WORK INSTRUCTION:
Find the line with "The image size is (1431, 563)." in the records below. Copy it and every line after it, up to and including the line with "Task: Toggle watch".

(Stored items)
* * *

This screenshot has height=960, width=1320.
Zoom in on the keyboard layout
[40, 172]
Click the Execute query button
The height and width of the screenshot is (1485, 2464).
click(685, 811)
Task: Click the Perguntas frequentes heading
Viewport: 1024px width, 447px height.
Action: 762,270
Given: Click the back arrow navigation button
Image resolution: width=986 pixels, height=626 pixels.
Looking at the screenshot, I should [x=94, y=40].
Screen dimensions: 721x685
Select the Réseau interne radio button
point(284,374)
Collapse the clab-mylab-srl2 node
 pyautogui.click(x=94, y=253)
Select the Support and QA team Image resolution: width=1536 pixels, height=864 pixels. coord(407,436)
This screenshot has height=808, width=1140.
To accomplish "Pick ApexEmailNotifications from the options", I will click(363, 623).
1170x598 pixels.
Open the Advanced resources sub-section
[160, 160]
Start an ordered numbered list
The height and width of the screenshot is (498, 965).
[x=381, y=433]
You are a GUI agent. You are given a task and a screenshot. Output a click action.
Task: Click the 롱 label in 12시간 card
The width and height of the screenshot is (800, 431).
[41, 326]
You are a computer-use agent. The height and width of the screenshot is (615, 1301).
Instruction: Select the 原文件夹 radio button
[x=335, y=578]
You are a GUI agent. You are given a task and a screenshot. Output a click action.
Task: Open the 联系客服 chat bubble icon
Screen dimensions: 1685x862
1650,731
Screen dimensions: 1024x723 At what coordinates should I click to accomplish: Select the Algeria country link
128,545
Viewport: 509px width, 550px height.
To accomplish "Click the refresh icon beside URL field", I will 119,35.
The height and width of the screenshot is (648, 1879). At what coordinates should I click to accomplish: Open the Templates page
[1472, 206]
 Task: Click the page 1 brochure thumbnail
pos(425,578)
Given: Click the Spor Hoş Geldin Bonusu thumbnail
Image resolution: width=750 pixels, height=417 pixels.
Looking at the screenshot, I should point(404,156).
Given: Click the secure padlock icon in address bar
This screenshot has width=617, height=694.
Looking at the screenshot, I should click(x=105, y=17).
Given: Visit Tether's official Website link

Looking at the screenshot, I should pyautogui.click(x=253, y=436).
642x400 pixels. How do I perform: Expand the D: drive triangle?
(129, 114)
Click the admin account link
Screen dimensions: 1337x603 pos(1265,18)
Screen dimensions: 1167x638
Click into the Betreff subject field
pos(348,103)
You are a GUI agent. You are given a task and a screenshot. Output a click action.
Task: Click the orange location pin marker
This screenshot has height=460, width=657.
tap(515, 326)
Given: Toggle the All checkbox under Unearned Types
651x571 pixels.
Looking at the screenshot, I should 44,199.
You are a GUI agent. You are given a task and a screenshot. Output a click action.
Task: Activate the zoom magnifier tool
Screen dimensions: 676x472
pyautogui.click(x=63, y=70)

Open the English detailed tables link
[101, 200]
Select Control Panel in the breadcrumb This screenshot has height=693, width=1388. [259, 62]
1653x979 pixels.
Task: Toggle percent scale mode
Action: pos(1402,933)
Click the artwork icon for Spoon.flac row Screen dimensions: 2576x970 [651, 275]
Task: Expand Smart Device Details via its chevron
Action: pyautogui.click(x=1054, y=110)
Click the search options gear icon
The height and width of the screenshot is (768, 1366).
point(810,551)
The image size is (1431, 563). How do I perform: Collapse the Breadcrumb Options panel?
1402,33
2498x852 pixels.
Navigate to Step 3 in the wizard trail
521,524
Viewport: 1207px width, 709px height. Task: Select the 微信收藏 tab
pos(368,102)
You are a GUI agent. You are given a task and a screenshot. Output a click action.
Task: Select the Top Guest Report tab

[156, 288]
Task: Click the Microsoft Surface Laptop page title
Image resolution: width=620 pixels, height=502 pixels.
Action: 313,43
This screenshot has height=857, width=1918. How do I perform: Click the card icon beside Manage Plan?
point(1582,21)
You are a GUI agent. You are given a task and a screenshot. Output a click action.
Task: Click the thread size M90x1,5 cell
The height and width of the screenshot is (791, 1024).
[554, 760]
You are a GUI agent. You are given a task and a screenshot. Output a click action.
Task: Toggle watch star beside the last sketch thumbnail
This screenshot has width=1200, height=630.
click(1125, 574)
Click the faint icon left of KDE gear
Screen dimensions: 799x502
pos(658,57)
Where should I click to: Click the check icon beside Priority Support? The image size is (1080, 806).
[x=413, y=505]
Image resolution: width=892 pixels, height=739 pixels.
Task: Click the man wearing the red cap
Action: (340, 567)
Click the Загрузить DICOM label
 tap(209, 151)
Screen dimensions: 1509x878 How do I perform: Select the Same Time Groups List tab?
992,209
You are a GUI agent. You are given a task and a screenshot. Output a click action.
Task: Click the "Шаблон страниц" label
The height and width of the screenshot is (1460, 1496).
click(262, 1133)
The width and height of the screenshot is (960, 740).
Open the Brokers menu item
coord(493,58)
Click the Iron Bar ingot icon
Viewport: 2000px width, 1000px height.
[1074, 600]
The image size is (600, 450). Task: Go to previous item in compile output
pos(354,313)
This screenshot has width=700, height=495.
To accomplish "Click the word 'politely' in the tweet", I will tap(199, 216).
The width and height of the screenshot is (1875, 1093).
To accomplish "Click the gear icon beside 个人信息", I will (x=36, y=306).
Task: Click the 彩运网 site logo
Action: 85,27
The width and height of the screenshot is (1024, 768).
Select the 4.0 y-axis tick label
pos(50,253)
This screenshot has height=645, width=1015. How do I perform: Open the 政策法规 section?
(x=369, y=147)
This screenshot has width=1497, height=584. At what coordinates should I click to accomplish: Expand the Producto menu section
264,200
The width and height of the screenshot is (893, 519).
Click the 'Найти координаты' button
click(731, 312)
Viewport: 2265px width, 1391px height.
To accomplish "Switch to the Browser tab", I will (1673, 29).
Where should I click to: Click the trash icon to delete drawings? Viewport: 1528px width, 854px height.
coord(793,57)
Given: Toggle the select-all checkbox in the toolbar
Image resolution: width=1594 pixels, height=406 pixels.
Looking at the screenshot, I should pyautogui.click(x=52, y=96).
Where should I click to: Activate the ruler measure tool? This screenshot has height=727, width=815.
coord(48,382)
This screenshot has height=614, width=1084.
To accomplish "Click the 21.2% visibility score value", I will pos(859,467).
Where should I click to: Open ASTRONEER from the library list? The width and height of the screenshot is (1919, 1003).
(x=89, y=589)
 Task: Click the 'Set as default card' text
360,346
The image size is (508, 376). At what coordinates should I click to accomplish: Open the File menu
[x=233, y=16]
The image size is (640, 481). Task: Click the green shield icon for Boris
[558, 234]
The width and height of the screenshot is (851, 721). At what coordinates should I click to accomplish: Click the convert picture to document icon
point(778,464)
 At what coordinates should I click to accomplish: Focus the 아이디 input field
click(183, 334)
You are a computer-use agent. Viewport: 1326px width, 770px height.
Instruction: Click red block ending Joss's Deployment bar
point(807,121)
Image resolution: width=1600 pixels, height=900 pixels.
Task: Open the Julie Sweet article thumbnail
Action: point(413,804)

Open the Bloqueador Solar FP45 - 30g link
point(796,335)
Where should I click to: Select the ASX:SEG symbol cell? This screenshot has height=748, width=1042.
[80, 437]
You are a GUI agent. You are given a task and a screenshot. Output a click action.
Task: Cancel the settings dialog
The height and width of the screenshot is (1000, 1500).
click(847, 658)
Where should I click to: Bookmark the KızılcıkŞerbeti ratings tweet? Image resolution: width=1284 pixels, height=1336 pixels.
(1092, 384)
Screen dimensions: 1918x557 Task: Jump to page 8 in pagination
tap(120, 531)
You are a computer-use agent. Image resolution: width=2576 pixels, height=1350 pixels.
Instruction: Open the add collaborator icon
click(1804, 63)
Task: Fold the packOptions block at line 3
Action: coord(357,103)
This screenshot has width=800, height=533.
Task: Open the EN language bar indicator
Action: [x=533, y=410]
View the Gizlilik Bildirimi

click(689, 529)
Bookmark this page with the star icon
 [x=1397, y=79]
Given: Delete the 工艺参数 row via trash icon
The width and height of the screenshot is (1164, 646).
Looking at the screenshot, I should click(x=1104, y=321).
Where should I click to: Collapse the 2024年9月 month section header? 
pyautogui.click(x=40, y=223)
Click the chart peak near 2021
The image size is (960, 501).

* * *

RESULT OF THE EXERCISE:
The image size is (1431, 563). How do I perform: Collapse the Breadcrumb Options panel?
1402,33
2498x852 pixels.
Navigate to Step 3 in the wizard trail
521,524
Viewport: 1207px width, 709px height. Task: Select the 微信收藏 tab
pos(368,102)
You are a GUI agent. You are given a task and a screenshot. Output a click action.
Task: Select the Top Guest Report tab

[156, 288]
Task: Click the Microsoft Surface Laptop page title
Image resolution: width=620 pixels, height=502 pixels.
Action: 313,43
This screenshot has height=857, width=1918. How do I perform: Click the card icon beside Manage Plan?
point(1582,21)
You are a GUI agent. You are given a task and a screenshot. Output a click action.
Task: Click the thread size M90x1,5 cell
The height and width of the screenshot is (791, 1024).
[554, 760]
You are a GUI agent. You are given a task and a screenshot. Output a click action.
Task: Toggle watch star beside the last sketch thumbnail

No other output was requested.